Non appena fu in prossimità della piazza, l’uomo iniziò  subito a  gridare con quanto più  fiato aveva in corpo  in modo da  attirare  l’attenzione  dei presenti e da spingere  tutti ad  allontanarsi  di là  in fretta, annunciando che  una bomba stava  per esplodere  entro  pochi  secondi. Immediatamente, moltissimi  passanti  furono colti dallo  sbandamento, cominciando a disperdersi in ogni direzione, e svuotarono ben presto anche la Stazione Principale, comprese  le vie  vicine.

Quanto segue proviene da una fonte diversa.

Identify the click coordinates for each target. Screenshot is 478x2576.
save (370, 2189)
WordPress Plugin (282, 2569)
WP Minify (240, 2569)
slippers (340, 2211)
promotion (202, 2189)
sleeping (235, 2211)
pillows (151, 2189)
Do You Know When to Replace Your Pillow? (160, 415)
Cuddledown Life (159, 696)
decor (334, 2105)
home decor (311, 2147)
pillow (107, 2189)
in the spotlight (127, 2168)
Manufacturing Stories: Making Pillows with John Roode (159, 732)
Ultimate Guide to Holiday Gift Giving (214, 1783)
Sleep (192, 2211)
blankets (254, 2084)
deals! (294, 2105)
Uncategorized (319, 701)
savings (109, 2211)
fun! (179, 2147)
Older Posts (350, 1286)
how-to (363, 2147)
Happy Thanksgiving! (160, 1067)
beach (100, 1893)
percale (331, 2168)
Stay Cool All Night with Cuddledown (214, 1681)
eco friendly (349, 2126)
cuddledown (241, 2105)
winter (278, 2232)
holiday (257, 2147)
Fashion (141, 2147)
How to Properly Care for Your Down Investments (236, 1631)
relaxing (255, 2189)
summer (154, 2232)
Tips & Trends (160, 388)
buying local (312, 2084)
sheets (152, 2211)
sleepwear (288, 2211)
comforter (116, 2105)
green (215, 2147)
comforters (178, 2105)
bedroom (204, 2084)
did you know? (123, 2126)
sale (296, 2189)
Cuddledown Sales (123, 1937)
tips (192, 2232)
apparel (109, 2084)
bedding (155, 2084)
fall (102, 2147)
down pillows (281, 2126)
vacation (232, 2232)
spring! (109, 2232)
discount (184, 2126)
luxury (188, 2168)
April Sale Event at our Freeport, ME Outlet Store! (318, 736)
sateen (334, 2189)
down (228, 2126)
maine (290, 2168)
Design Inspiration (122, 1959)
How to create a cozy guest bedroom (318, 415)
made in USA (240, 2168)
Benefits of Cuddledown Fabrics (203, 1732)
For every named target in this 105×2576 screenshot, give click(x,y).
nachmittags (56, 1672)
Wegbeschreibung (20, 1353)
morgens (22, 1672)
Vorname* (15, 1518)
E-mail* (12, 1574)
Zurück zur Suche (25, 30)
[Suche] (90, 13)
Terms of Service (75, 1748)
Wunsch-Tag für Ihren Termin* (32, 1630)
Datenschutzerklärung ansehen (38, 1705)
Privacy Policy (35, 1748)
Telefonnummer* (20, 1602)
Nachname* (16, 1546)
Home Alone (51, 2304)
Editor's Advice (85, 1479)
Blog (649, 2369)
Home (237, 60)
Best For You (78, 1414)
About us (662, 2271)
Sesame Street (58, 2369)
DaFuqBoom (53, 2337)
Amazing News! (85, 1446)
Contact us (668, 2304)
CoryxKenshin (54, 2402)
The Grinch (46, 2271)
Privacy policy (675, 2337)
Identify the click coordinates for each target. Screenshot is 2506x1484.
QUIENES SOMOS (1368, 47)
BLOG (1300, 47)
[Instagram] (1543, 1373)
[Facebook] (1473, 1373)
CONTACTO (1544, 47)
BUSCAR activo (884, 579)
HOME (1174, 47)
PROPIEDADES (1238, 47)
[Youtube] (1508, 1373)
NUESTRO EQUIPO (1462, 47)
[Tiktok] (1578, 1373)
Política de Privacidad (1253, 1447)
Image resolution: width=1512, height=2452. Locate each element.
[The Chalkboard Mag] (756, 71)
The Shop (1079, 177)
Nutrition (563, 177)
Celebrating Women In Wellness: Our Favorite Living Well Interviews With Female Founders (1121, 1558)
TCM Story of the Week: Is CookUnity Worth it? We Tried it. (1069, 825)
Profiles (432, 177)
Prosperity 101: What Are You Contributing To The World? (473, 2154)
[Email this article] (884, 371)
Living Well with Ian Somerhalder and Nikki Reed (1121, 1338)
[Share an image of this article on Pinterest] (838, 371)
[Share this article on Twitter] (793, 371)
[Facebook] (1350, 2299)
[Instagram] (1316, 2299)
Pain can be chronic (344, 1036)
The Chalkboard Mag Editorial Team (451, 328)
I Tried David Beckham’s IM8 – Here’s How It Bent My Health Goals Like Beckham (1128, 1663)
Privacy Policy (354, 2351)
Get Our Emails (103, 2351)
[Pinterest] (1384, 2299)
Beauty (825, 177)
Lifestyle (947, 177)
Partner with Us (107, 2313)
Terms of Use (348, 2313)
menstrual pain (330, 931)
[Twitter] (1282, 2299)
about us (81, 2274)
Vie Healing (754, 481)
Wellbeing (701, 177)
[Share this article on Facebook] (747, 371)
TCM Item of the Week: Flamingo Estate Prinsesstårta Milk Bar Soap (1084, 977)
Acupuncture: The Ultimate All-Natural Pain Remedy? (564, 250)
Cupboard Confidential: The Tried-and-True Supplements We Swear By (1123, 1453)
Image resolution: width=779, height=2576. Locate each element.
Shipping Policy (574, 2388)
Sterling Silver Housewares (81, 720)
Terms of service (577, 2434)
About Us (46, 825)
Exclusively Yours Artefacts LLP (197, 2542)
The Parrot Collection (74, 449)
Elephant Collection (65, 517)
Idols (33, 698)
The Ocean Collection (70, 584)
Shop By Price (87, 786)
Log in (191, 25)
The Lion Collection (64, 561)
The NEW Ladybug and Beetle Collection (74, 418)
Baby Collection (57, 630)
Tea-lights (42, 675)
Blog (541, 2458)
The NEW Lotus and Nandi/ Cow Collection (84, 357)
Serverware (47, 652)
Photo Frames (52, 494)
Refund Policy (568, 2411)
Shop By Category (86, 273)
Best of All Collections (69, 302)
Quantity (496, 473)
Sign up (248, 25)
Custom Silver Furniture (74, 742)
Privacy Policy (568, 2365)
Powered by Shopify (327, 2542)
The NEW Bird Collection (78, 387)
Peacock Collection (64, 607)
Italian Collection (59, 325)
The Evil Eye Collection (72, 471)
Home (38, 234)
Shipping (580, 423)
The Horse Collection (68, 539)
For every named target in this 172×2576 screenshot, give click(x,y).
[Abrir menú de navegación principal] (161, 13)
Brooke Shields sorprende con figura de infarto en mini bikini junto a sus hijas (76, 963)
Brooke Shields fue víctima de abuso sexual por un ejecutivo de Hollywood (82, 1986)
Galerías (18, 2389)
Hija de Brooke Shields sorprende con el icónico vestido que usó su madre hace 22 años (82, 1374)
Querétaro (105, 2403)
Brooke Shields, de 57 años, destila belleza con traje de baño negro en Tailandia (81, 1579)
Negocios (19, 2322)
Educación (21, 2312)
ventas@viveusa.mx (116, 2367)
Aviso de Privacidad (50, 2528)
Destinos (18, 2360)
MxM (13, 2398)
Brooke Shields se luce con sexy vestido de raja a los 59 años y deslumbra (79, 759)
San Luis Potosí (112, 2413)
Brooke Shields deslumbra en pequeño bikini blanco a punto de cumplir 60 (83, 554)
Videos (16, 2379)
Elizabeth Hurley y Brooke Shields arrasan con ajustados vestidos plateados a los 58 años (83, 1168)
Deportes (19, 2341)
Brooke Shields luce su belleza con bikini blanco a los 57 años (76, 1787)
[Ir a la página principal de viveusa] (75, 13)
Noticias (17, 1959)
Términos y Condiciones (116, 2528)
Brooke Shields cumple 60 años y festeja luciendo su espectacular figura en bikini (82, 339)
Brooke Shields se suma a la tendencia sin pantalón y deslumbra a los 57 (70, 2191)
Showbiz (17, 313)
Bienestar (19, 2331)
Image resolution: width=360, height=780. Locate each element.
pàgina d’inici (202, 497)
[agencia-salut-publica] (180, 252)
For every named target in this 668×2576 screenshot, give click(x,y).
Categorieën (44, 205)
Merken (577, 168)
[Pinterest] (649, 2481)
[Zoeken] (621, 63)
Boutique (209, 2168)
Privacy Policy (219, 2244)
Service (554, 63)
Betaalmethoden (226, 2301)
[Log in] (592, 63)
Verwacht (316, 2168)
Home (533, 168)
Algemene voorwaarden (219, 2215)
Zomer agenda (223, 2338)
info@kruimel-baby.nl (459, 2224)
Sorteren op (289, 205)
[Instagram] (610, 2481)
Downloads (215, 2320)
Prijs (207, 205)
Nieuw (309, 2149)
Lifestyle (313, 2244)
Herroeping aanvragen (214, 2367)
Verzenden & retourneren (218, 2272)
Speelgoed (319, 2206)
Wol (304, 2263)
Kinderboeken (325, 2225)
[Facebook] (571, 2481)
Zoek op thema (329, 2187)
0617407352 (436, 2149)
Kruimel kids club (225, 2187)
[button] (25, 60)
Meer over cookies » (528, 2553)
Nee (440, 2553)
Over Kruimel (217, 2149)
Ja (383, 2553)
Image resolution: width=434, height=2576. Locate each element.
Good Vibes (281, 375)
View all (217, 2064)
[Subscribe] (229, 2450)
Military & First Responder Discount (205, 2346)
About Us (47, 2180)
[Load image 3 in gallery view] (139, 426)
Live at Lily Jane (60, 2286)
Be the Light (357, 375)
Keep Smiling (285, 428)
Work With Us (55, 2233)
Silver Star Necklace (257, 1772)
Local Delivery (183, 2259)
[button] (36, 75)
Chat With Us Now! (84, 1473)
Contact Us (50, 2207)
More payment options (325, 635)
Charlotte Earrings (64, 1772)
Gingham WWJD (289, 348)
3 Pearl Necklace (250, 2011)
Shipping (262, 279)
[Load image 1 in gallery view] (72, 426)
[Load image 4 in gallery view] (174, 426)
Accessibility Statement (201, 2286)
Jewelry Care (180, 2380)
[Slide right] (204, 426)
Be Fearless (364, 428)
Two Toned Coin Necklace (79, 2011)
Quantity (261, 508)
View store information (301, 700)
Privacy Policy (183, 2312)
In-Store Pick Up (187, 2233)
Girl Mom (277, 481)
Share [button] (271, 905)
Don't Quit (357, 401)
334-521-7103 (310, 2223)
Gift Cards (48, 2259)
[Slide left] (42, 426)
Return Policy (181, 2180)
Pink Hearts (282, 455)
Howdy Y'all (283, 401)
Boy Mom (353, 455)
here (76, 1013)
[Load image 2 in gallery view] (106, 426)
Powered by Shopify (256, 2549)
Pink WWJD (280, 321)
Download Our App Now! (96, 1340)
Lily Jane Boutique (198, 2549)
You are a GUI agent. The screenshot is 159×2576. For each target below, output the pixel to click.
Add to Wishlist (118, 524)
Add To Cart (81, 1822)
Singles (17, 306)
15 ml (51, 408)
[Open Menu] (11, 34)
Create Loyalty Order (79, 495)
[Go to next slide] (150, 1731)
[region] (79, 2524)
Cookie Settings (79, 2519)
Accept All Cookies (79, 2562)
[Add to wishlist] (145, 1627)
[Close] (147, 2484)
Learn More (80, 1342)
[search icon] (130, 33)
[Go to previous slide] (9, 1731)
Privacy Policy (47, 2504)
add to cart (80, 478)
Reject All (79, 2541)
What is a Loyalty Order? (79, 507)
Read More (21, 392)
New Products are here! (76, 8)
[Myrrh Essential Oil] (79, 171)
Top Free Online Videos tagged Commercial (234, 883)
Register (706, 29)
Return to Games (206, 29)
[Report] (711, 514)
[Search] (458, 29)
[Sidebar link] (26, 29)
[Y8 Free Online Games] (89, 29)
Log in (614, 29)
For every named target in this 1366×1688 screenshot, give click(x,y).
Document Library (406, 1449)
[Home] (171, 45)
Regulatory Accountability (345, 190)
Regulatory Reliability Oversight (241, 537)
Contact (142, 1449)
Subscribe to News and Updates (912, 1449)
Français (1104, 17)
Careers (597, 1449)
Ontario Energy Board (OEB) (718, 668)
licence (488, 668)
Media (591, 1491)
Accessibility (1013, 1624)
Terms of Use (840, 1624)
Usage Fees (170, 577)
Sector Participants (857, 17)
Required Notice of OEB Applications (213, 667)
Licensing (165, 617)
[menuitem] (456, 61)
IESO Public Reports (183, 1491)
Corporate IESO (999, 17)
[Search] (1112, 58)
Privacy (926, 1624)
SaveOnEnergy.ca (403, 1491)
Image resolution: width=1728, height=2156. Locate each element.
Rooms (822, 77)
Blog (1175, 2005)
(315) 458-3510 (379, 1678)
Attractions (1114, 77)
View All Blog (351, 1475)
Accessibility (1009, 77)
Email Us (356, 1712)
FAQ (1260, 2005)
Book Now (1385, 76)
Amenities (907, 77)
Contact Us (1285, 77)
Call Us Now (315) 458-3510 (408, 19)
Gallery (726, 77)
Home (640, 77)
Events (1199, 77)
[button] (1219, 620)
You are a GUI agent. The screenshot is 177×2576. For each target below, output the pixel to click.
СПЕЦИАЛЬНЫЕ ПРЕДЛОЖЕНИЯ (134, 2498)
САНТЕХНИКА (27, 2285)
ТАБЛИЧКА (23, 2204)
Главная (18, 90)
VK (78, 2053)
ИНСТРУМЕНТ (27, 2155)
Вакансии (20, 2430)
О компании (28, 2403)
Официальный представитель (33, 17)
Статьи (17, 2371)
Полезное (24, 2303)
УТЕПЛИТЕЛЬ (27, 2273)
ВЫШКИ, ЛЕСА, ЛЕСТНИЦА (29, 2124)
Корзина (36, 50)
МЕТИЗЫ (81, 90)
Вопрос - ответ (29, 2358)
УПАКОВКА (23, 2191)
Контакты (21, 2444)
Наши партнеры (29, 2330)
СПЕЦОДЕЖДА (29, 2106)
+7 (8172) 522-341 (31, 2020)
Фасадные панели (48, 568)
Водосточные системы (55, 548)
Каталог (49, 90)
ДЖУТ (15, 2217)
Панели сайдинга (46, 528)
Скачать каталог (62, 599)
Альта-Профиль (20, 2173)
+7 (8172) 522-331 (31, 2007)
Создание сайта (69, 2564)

Dato che  il momento  dell’esplosione si stava avvicinando  sempre più, certo che  non avrebbe mai  fatto  in tempo  ad  allontanarsi  da  quel  posto, Augusto  pensò che tutto quanto stava accadendo era davvero molto  divertente, per un certo  verso, dal momento che  proprio lui  sarebbe apparso di fronte a tutti come  colui che aveva  fatto  sì  che  i  passeggeri  si mettessero  al sicuro  dalla deflagrazione, probabilmente lo  avrebbero considerato  come  una sorta di salvatore. E  tuttavia non lo era affatto, ovviamente…

D’altronde, meglio  perdere  tutto  che  ottenere solo  un risultato  imperfetto, un’opera d’arte incompiuta  e mal  riuscita che  lo  avrebbe consegnato alla storia  come un incapace ed avrebbe probabilmente generato le risa o lo sdegno  fra gli altri contendenti di quella  particolarissima competizione sanguinaria che si svolgeva attraverso tutta la galassia conosciuta.

In fondo, non  era  stato forse  detto  anch  da un famoso operista secoli prima sulla Terra  che  l‘Arte è  davvero  una specie di malattia  mentale?